■ PROBLEMA CURTO 1: Segundo o texto de referência abaixo, até quando vigora a declaração emitida pela ANA em 1º de junho?
■ PROBLEMA CURTO 2: Diga se cada afirmação concorda com o texto de referência abaixo, citando as palavras dele que decidem: (a) A estação seca termina em setembro. (b) De início, a ANA considera necessário restringir a irrigação e o abastecimento humano. (c) O alerta do SNM foi o primeiro desse tipo feito pelas instituições de monitoramento.
■ PROBLEMA CURTO 3: Resuma o texto de referência abaixo em duas frases.

Curitiba - O déficit de chuvas acumulado ao longo dos últimos anos levou uma das principais bacias hidrográficas do País a uma escassez de água inédita em cerca de um século. Sem perspectiva de melhora antes de setembro, quando termina a estação seca, a região hidrográfica do rio Paraná — que abrange os Estados de São Paulo, Paraná, Mato Grosso do Sul, Minas Gerais, Goiás, Santa Catarina e o Distrito Federal — está em estado de alerta.

 Em Foz do Iguaçu, por exemplo, o impacto é perceptível pela baixa vazão das Cataratas
Em Foz do Iguaçu, por exemplo, o impacto é perceptível pela baixa vazão das Cataratas | Foto: Christian Rizzi/Fotoarena/Folhapress/17-6-2021

A crise, causada por uma combinação de fatores que inclui os desmatamentos da Amazônia e do Cerrado e o fenômeno natural La Niña, já castiga o Estado do Paraná há mais de um ano, com prejuízo principalmente para o fornecimento de água na região de Curitiba. Agora, riscos de impactos sobre a geração de energia para algumas das regiões de maior demanda energética do País motivaram alertas do SNM (Sistema Nacional de Meteorologia), do ONS (Operador Nacional do Sistema Elétrico) e da ANA (Agência Nacional de Águas e Saneamento Básico).

Em 1º de junho, a ANA emitiu a “Declaração de Situação Crítica de Escassez Quantitativa de Recursos Hídricos da Região Hidrográfica do Paraná”, vigente até 30 de novembro de 2021. O documento recomenda medidas como a adoção de regras de operação temporárias para a preservação dos volumes de reservatórios de usinas hidrelétricas. “Num primeiro momento, a necessidade de restrições para usos consuntivos (que consomem água), como a irrigação e o abastecimento humano, não é vislumbrada”, diz o órgão, em nota enviada à FOLHA.

A ANA levou em conta o “Alerta de Emergência Hídrica” feito em 27 de maio pelo SNM (Sistema Nacional de Meteorologia), que reúne o INMET (Instituto Nacional de Meteorologia), o Inpe (Instituto Nacional de Pesquisas Espaciais) e o Censipam (Centro Gestor e Operacional do Sistema de Proteção da Amazônia). Foi o primeiro aviso desta natureza feito pelas instituições de monitoramento.

A agência também estabeleceu o GTA-RH Paraná (Grupo Técnico de Assessoramento da Situação da Região Hidrográfica do Paraná), que tem como representante paranaense o IAT (Instituto Água e Terra), gestor das águas do Estado.

■ INFORMAÇÕES EXIBIDAS:
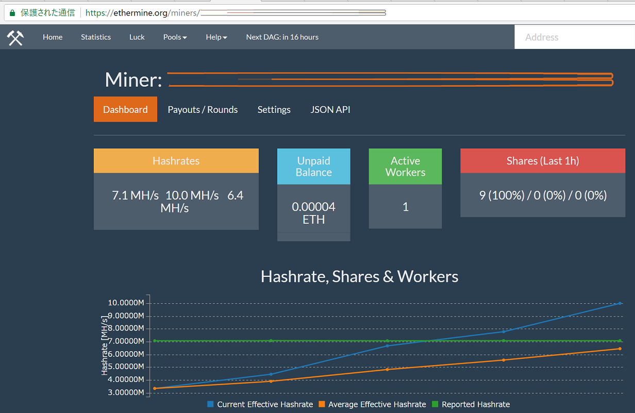Image resolution: width=635 pixels, height=413 pixels.
Task: Click the Shares (Last 1h) panel header
Action: tap(542, 161)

■ RESPOSTA CORRETA 1: Até 30 de novembro de 2021.

■ RESPOSTA CORRETA 2:
(a) Sim: “antes de setembro, quando termina a estação seca”.
(b) Não: “Num primeiro momento, a necessidade de restrições para usos consuntivos (que consomem água), como a irrigação e o abastecimento humano, não é vislumbrada”.
(c) Sim: “Foi o primeiro aviso desta natureza feito pelas instituições de monitoramento.”

■ RESPOSTA CORRETA 3: O déficit de chuvas dos últimos anos levou a região hidrográfica do rio Paraná a uma escassez de água inédita em cerca de um século, e a região está em estado de alerta sem perspectiva de melhora antes de setembro. Diante dos riscos para a geração de energia, a ANA emitiu em 1º de junho uma declaração de situação crítica, que recomenda regras temporárias para preservar os reservatórios das hidrelétricas, e criou o GTA-RH Paraná, um grupo técnico de assessoramento.